Quando Bento XVI renunciou a sua justificação foi resumida à falta de forças para continuar a ser o chefe da Igreja e a maioria dos comentadores e analistas extrapolaram os limites físicos dessa resistência débil para conjeturar a sucessão em termos das geografias mais puritanas da fé ou das suas práticas mais modernistas. Um ou outro lá se aventurou nas questões da alta finança do Estado do Vaticano mas com boas razões práticas.
Lendo e relendo a muita informação [séria, acrescente-se] em circulação, acredito que, não sendo surdos, nem cegos, nem mudos, os cardeais reunidos em Roma vão escolher o novo Papa com o objetivo determinado de colocar ordem no Estado do Vaticano.

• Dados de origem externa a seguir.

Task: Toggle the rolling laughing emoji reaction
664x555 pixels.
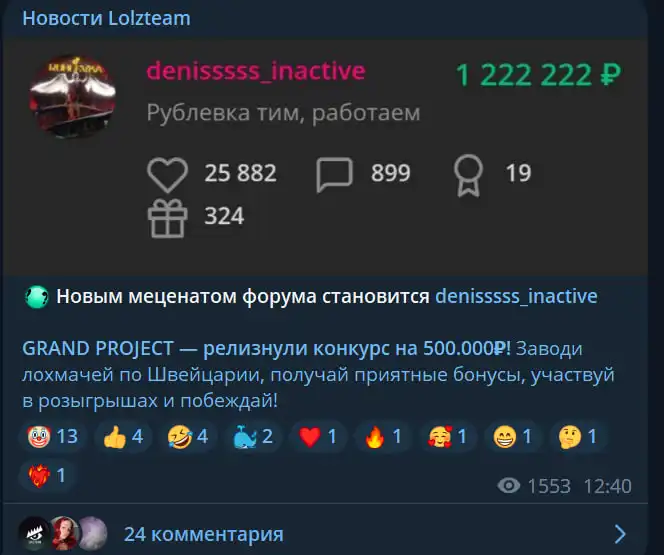Action: (x=188, y=436)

E tanto, ou mais, que o Espírito Santo, talvez lhes valham os ensinamentos da encíclica divulgada em julho último, através da qual Bento XVI intimava os católicos a lutarem pela justiça social e pela reposição da transparência no sistema financeiro internacional.

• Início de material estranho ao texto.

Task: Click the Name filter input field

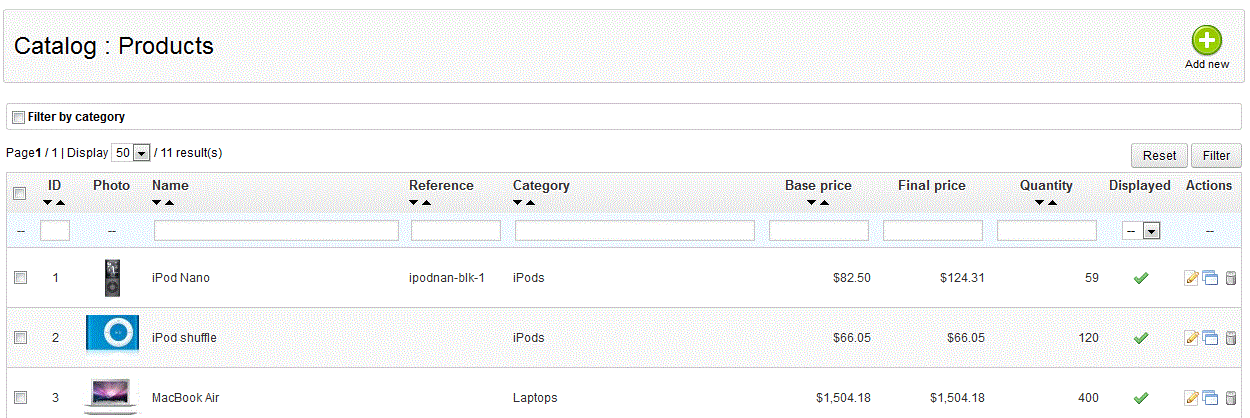Action: click(x=276, y=231)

O Papa Bento XVI falava do que não podia ignorar: o escândalo da divulgação pelo seu próprio mordomo de documentos secretos era apenas o último episódio de um golpe de Estado que decorria no Vaticano desde que, em 2009, nomeara Ettore Gotti Tedeschi para proceder ao saneamento e esclarecimento das contas do Banco do Vaticano, tarefa que esse banqueiro levou muito a peito e com tanta fé que acabou despedido e deixou o IOR no mesmo dia em que o mordomo Paolo Gabriele haveria de ser preso.